Bem, voltando ao assunto, fomos de Brasília/DF a Guarulhos/SP de avião, como de costume. Chegando lá, pegamos o primeiro ônibus até São José dos Campos/SP, onde meu querido cunhado foi nos buscar na rodoviária. Aliás, nunca fale mal de cunhado perto de mim, porque o meu é tudo de bom. Pena que minha irmã achou primeiro - rsrs.
O plano era embarcar de SJC até Ubatuba/SP de ônibus também. Mas aí o Enrique, que estava indo encontrar minha irmã em Ilhabela/SP, nos deu uma carona até Caraguatatuba/SP (eita nome difícil!), já pertinho de Ubatuba/SP. Não vou esquecer da cara de pena dele por nos deixar naquela rodoviária minúscula, com criança pequena, cheio de malas. É interessante como as pessoas ajudam pessoas com crianças e malas nos ônibus urbanos. A solidariedade humana é algo fascinante.
O ônibus nos deixou no Saco da Ribeira. Foi engraçado desembarcar na beira do asfalto e sair andando com criança e muita mala por ruas sem calçada, cheia de poças de água. Esta foi a primeira vez que eu me perguntei "o que é que eu tô fazendo aqui?"
Lá no Saco da Ribeira, a pé, mais surpresas boas: o almoço guerrerão (costela assada com acompanhamento livre) no bar do japonês, com direito a um cãozinho acompanhante e uma gentil carona do pessoal da AUMAR pra levar as compras até o pier. Mais solidariedade humana.
Dormimos ali, na poita mesmo, bem abrigados, pertinho da terra, reiniciando outra vez o processo de adaptação ao mar."
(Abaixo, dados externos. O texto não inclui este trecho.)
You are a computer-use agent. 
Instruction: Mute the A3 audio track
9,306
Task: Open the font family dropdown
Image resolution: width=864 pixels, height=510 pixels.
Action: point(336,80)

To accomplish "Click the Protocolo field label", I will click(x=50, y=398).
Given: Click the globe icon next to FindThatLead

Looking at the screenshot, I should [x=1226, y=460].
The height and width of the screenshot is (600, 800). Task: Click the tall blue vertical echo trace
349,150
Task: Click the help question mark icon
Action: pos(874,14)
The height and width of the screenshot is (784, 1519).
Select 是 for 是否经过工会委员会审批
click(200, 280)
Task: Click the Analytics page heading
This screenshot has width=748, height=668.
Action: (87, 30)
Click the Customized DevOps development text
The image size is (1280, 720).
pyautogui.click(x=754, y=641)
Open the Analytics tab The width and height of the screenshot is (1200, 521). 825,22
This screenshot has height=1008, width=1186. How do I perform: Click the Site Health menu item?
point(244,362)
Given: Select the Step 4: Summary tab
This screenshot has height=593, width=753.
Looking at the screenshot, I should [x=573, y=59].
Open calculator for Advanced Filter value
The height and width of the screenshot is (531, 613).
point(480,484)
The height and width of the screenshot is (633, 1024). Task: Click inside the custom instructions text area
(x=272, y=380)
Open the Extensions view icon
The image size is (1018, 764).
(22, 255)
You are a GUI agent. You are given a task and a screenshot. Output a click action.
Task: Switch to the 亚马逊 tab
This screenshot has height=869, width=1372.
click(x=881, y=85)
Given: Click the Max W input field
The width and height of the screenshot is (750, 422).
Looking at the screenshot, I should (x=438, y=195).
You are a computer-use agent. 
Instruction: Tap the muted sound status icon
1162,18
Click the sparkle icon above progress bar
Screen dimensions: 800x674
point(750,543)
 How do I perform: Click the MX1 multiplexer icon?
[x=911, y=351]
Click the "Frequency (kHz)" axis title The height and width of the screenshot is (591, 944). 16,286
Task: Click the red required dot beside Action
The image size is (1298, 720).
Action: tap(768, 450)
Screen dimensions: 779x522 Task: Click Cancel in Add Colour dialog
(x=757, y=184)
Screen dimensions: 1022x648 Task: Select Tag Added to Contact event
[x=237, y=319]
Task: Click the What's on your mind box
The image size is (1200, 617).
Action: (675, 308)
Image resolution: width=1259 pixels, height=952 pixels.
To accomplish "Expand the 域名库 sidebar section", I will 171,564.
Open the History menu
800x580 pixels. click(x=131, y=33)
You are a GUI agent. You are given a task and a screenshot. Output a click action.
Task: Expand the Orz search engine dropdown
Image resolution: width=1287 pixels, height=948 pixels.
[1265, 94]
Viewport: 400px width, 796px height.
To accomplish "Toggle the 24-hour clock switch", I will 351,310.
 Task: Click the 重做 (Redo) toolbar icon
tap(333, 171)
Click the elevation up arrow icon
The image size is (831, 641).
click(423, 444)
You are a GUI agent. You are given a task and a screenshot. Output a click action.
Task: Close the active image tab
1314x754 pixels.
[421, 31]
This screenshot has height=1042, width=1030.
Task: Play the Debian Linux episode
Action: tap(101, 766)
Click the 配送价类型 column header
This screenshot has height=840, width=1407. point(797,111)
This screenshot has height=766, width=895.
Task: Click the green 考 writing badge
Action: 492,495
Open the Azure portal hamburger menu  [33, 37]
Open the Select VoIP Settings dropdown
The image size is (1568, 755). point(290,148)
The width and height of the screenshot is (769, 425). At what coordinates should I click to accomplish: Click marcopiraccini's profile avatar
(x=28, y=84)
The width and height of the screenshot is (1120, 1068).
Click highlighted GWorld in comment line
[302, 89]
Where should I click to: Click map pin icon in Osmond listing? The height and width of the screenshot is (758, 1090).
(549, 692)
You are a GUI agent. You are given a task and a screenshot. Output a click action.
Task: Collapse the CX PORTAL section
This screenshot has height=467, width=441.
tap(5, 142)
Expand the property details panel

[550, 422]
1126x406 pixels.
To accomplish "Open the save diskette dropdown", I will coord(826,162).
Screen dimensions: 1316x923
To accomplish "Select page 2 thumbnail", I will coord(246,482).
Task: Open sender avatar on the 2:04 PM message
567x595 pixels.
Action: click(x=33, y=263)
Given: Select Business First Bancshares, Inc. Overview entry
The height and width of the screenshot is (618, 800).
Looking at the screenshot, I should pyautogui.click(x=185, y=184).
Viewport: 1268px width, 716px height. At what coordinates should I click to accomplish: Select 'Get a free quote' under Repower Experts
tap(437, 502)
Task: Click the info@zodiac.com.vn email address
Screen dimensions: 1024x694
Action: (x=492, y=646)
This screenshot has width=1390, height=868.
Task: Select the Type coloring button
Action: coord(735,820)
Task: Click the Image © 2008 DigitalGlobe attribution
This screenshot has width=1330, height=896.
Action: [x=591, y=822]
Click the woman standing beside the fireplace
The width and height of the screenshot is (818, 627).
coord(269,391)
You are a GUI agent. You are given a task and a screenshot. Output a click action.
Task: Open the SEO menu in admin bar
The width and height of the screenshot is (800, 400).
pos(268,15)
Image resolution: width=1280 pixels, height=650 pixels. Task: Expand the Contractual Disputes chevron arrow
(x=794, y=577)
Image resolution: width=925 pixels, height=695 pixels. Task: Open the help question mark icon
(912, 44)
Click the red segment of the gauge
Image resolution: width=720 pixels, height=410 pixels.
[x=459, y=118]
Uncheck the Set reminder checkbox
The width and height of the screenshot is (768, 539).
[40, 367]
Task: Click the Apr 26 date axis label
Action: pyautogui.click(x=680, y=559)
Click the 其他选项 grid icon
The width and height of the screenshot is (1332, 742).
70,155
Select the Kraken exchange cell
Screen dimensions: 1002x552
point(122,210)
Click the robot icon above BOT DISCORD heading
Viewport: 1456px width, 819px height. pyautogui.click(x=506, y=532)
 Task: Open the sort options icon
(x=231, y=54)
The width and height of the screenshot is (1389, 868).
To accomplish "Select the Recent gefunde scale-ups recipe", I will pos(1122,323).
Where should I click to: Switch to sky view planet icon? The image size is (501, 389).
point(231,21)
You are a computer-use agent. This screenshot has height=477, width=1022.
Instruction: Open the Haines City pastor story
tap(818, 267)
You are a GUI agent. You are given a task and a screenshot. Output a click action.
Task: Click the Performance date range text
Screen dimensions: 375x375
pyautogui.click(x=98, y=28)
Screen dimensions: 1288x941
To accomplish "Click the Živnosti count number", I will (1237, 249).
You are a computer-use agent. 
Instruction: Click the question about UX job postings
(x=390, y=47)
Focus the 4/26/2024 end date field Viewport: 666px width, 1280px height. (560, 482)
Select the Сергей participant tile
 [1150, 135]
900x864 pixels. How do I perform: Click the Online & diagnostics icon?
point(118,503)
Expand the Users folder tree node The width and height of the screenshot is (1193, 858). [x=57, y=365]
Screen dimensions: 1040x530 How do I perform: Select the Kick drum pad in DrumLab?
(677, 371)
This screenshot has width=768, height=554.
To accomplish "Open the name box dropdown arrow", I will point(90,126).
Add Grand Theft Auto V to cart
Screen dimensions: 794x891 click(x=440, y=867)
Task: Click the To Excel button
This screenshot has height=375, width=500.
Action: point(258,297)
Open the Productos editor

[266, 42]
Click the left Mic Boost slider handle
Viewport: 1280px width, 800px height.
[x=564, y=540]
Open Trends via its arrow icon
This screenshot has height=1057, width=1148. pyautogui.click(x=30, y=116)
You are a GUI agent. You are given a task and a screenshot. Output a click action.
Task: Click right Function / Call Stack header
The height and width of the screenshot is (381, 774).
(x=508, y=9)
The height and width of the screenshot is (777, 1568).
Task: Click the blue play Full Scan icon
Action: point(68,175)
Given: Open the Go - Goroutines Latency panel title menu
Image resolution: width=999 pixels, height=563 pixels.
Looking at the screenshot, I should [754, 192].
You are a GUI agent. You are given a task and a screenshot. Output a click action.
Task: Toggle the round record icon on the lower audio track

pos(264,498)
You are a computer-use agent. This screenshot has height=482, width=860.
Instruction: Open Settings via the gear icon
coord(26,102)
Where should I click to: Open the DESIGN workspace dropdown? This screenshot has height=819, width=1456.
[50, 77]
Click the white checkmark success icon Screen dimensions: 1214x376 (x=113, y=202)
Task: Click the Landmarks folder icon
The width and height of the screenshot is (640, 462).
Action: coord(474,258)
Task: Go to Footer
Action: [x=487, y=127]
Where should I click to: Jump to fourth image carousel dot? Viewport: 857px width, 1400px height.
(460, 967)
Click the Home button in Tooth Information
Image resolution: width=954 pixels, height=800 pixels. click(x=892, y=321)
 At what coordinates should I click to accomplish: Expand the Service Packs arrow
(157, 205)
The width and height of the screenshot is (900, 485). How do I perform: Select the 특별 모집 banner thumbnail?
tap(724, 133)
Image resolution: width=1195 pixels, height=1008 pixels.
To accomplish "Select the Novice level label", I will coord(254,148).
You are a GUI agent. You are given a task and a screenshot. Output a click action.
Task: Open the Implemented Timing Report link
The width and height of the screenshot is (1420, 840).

"A Isadora feliz da vida almoçando com o seu amigo au-au."

 
Enfim, embarcadas: cansadinhas e felizes

PS: uma coisa interessante sobre o nosso menu de bordo: nenhum alimento que exigisse refrigeração e sempre fresquinho: carne salgada (charque), ovos, macarrão, arroz, suco concentrado, muitos legumes e frutas. E água, claro. Isso porque, da última vez, o roteiro ficou preso a locais com abastecimento de gelo, que precisa ser reposto a cada dois dias.

"Querido Diário"

"Querido Diário.
Nas próximas páginas, vou compartilhar contigo como foi a experiência de morar a bordo por duas semanas com minha família. Não ali na poita, pertinho das facilidades da terra. Navegando, viajando, trocando de lugar a cada dia, se protegendo das intempéries do tempo, vivendo em um barquinho pequenininho, simples de tudo, sem geladeira elétrica nem água quente no chuveiro. Mas com cada quintal...
É. Não foi assim tão fácil. Houveram dificuldades, superadas com bom ânimo e paciência, recompensadas com tormentas e arco-íris."

Foto tirada do convés, durante a aproximação de uma frente fria com ventos muito fortes.